Quite frankly, I see one of three things happening.
1. Accept the differences without judgment. Which means if someone is obese, let them be obese and accept them for who they are. Don’t worry about their wedding, don’t worry about their future. This means no teasing, no nicknames, no making fun by picking on anybody in school, no disturbing them by raising unnecessary concern at home. Understanding that God created all of us to be the way we are and no change is necessary. All humans are equal and no human is more equal than others. In other words, Utopia! So much of wishful thinking!
2. Accept the situation, educate the obese. Words have a powerful impact on a person, until the time the person introspects within them and tries to understand who they really are. This would involve informing the obese that the world has always been like that and it will forever be. The world is not in my hands. What is in my hands the way I behave and react to it. Let me not react to what they say and let me find out who I really am. Meditation may help in this regard. However, until the time the majority is on the other side, educating just the obese is not going to do anything significant.

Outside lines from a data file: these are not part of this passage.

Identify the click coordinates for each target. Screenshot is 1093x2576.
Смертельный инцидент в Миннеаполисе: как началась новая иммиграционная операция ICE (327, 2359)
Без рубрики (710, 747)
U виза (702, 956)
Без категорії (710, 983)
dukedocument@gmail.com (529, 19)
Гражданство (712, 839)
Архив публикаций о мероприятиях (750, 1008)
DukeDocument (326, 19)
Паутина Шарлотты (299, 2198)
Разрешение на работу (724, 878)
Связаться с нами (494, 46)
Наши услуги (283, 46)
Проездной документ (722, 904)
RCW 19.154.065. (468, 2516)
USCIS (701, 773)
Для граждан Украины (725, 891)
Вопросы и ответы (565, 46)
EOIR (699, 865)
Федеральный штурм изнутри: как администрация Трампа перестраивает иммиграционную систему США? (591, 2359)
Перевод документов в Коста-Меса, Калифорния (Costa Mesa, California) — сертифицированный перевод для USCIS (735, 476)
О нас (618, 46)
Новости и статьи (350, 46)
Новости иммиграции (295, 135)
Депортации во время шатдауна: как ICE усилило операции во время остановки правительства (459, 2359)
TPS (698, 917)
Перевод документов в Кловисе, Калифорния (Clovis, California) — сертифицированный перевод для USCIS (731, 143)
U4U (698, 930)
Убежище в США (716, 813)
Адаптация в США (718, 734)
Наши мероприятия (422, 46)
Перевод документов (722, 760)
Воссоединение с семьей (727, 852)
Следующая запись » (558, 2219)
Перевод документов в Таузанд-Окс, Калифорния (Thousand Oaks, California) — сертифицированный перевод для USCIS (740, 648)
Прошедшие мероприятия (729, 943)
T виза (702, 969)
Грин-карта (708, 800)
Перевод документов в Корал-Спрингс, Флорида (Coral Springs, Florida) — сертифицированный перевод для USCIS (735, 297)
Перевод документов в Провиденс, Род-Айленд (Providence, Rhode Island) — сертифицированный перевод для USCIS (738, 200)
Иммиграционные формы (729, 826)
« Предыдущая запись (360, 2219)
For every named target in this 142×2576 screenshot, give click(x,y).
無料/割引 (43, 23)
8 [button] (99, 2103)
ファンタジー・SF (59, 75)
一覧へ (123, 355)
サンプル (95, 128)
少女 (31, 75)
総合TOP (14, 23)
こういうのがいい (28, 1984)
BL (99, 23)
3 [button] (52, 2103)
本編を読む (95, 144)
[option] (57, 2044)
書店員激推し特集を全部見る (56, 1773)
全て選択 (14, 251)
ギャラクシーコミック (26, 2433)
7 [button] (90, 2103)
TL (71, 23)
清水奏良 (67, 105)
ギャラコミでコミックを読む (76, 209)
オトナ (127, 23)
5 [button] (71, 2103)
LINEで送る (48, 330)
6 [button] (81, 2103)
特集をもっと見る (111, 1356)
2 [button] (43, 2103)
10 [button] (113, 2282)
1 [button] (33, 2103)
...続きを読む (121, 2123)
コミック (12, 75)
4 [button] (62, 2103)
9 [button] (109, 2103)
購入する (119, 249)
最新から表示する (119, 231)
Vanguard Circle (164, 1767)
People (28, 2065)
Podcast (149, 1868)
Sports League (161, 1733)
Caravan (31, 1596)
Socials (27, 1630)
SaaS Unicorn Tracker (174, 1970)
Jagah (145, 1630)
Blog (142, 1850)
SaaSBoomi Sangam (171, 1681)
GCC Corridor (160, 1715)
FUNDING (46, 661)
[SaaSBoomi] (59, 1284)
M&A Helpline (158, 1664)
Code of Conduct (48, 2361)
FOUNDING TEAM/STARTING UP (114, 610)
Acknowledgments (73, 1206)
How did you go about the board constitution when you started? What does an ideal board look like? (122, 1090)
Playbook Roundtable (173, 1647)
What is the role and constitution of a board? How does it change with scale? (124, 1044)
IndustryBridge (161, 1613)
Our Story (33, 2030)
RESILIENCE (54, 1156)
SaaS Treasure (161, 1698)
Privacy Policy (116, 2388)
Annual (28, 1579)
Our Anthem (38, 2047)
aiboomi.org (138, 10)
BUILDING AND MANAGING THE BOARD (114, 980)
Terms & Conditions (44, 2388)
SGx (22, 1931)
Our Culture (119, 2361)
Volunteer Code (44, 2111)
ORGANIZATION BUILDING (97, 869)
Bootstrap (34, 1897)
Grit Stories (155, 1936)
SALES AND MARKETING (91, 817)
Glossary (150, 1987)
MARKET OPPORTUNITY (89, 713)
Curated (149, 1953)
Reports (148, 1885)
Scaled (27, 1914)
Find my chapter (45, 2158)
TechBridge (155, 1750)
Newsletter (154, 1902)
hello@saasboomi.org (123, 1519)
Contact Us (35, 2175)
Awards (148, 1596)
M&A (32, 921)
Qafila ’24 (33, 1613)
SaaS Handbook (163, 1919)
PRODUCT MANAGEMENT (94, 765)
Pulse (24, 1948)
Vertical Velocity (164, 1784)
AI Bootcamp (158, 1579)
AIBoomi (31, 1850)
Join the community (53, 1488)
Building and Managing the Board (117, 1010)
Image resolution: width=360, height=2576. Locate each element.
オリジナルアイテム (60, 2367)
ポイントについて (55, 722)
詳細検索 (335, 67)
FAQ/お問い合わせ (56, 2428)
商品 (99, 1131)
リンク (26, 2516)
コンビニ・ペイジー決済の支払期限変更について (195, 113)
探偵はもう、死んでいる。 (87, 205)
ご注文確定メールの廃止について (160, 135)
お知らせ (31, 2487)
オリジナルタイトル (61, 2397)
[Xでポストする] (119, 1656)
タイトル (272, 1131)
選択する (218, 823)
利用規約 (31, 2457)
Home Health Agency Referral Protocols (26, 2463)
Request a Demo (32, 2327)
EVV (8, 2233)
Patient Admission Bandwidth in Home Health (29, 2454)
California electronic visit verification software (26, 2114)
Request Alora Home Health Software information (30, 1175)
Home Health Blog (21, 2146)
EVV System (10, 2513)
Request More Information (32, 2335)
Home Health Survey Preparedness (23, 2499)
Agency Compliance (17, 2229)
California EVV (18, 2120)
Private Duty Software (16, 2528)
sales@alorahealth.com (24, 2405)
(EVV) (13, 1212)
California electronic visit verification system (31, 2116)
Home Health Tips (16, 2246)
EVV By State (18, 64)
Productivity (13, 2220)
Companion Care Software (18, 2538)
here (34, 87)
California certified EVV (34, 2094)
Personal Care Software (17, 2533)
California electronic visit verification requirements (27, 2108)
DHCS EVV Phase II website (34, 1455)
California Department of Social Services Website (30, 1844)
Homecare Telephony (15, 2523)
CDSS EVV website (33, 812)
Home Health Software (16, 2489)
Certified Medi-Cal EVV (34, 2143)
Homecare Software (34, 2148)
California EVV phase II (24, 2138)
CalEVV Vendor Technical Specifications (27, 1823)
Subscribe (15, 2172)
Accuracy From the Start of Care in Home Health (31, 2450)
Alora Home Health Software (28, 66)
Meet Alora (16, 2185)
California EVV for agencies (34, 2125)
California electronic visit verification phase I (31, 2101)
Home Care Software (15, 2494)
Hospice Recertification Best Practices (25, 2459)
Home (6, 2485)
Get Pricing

3. Accept the obese, educate the rest. Words do have a powerful impact on us. This text is for you and me and everyone else who does not face this challenge of obesity on a daily basis. I may not be obese, but every time I am giving words to someone that disturbs their Equilibrium, am I doing any good to my own self? Why to unnecessarily make fun of someone over something that was not in their control from the first instance. I’m sure they must already have tried a lot to take themselves out of it. If at all, provide help in any way possible, if not by words then by mere presence of yours in a non-judgmental way. Look as equal, as if there was nothing to comment on and feel and judge about from the first instance. Understand that someone’s life situation is not for my humor and amusement.
This is a long shot because of the sheer numbers, however it still makes sense to inform and educate the rest much more than anything else.
In the world of big, bigger and biggest beers, burgers and pizzas, gaining weight is easy. Losing takes a lot of effort and determination and a lot of time, at times even years. Taking that kind of effort over a prolonged period of time requires motivation, that too from outside especially at times when the self is lost. This reflects the importance of people in life. One motivates the other and vice versa.
Obesity, for whatever reason it may be caused, is not something that is to be frowned upon. It is true that slim looks better and more appealing to the eye. There is a reason why marketers have size zero and six packs models in their campaigns. If such is the case, if we really want to take ourselves to a slimmer and a thinner world, let us first accept ourselves the way we are and then create an environment where each one of us helps the other and gets the opportunity to elevate ourselves to a higher state of existence. Until then, let’s not disturb anybody’s Equilibrium unnecessarily.